By Ovie Okpare
The Shell Petroleum Development Company’s Beneside Flow Station at Ojobo community in Burutu Local Government Area of Delta State has been forcefully shut down.
The facility was shut down by protesting half-clad women from Ojobo community, an Ijaw riverine community on Thursday following the expiration of 48hours ultimatum earlier issued to SPDC by indigenes of the community.
According to them, the shutting of the facility followed the alleged failure of SPDC to address issues contained in a pre-existing General Memorandum of Understanding, GMoU the community entered with the community.
The protesters some of whom were half-clad women in their hundreds stormed the facility in speed boats and wooden canoes in the early hours of Thursday and stationed themselves on available spaces on the twin houseboats meant for staff of the flow station.
Addressing newsmen at the scene of the protest, spokesperson for the protesters, Prince Doubra Baro flanked by a leader of the community, Ebi Brisibe, while giving reasons for the protest, stated that the community is demanding an immediate commencement of the Community Interdependency Electrification Project (CIEP – Gas Turbine), which they said was mutually agreed upon and signed under a Memorandum of Understanding (MoU) between the community and SPDC in 2001.
He said: “We are demand for the immediate release of the GMoU fund which is being withheld by a popular bank in connivance with SPDC and demand that SPDC should revisit and implement its abandoned legacy projects as well as the immediate employment opportunities for Ojobo indigenes into SPDC at all levels which has been denied since 1971 and that EMVAL and /or any other subsidiary company currently operating or working at Benisede Flow Station should stop forthwith and there should be no further award of contracts to non-indigenous contractors at Benisede.

Entries drawn from a dataset:
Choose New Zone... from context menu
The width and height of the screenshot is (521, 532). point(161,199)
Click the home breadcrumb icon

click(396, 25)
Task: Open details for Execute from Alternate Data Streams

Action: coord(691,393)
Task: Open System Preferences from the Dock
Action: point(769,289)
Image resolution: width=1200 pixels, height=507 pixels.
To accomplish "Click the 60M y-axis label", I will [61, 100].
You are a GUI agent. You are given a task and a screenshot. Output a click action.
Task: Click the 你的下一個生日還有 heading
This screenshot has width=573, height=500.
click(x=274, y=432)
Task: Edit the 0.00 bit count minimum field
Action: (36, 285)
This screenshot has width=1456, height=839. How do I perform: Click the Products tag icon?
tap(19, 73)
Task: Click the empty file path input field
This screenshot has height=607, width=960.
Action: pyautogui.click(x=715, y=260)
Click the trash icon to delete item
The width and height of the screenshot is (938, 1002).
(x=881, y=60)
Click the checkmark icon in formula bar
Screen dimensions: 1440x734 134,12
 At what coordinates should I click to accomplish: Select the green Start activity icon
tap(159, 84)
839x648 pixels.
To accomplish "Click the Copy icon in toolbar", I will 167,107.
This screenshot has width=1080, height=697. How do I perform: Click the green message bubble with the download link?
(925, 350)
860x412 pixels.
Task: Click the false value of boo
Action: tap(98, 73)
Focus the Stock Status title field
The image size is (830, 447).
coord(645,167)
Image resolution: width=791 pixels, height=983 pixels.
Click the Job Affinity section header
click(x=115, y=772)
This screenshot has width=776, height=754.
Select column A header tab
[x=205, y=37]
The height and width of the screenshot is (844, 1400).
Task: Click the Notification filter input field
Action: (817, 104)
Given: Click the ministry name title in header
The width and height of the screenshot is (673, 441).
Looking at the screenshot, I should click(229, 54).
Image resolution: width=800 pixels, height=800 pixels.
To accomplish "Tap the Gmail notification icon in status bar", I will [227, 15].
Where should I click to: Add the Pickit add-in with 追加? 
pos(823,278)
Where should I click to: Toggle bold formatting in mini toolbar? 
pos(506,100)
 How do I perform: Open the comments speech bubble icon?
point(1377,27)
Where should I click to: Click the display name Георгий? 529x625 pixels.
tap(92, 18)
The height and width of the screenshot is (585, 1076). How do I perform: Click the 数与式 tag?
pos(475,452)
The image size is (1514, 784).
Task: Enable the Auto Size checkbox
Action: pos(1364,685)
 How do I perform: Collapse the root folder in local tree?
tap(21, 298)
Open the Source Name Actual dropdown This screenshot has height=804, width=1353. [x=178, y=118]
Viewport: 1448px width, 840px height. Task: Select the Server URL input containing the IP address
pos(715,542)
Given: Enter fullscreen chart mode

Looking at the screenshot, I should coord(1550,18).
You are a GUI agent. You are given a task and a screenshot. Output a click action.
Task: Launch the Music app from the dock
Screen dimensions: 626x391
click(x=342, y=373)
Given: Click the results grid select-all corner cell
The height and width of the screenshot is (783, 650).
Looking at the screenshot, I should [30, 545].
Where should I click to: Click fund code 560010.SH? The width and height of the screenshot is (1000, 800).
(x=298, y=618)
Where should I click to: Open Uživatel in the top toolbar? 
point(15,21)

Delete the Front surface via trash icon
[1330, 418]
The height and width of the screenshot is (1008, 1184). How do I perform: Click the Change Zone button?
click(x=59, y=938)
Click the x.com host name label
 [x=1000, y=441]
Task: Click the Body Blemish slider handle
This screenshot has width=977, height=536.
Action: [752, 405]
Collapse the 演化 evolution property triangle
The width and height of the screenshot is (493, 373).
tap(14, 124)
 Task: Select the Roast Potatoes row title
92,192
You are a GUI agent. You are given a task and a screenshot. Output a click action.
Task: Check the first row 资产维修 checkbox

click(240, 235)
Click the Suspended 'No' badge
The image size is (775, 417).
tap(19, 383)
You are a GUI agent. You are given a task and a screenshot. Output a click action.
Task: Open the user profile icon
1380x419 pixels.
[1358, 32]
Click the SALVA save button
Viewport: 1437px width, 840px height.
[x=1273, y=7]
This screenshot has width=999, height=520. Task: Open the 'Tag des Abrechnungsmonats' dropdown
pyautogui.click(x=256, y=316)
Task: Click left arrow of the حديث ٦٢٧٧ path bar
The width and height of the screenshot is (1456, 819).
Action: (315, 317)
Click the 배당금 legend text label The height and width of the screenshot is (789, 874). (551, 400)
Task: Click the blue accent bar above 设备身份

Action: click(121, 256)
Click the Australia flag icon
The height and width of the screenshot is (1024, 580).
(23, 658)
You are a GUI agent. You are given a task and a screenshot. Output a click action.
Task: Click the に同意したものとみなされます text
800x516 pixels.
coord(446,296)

* Task directions
According to the report on the flow station shutdown, in what year did the community and SPDC sign the Memorandum of Understanding for the Community Interdependency Electrification Project?

* Response to this task
2001